• Problem statement:
Update the lines between those holding "This screenshot has" and "click(1212, 81)", inclusive, by changing "Filing Cabinet" to "Archive Drawer" and keeping everything else the same. Return only those lines.
━━ Dataset records
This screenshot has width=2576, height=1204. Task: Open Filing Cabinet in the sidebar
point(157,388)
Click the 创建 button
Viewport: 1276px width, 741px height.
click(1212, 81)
━━━━
━━ Dataset records
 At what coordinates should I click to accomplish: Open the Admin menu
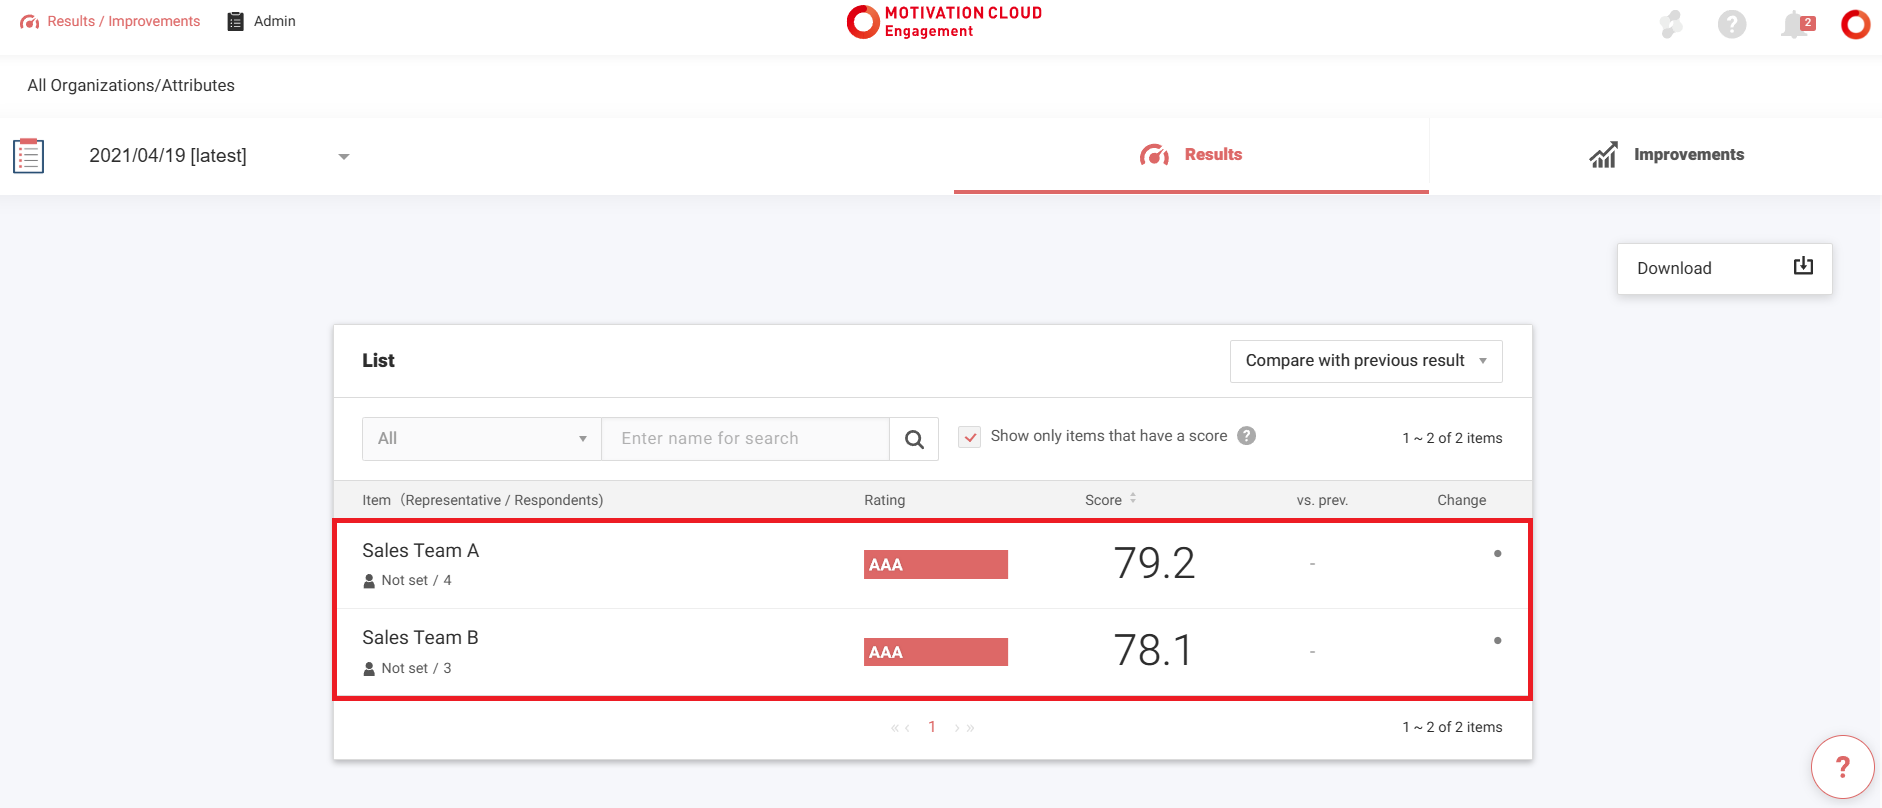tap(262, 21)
━━━━
• Response to this task:
This screenshot has width=2576, height=1204. Task: Open Archive Drawer in the sidebar
point(157,388)
Click the 创建 button
Viewport: 1276px width, 741px height.
click(1212, 81)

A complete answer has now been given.